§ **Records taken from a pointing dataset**
========================================
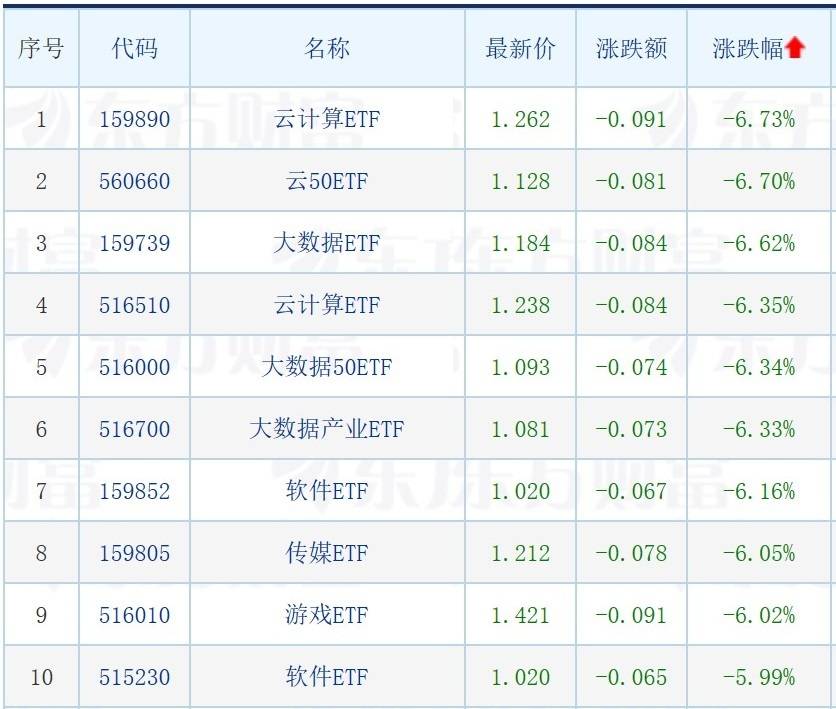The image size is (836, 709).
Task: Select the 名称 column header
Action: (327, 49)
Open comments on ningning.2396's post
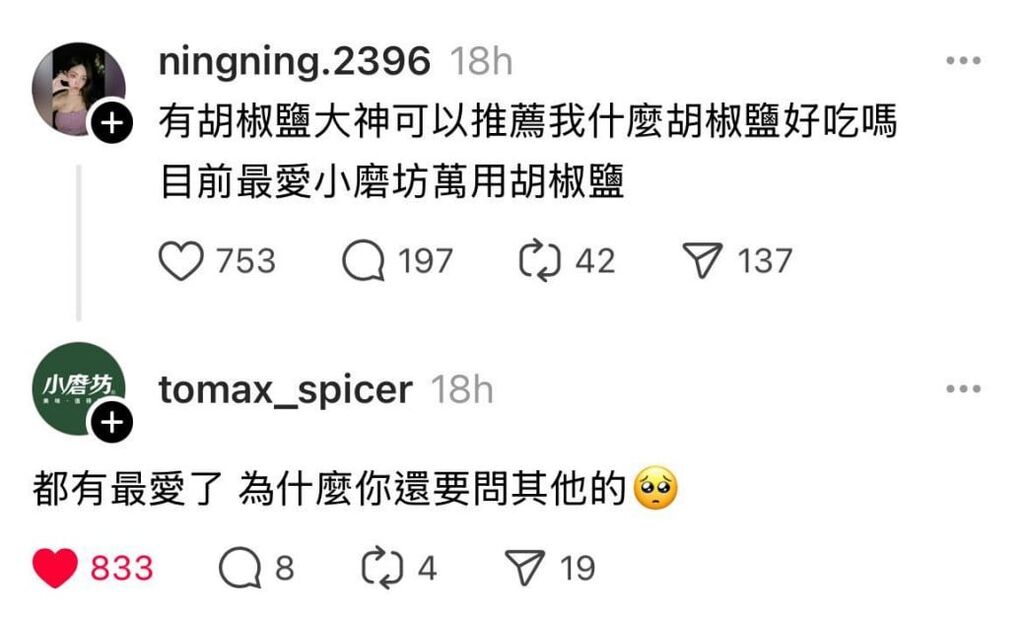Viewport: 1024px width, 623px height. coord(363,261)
========================================
§ **Short task**
Determine how many of the lines above contain the string "comments". Reply with the number alone.

§ **Worked solution**
1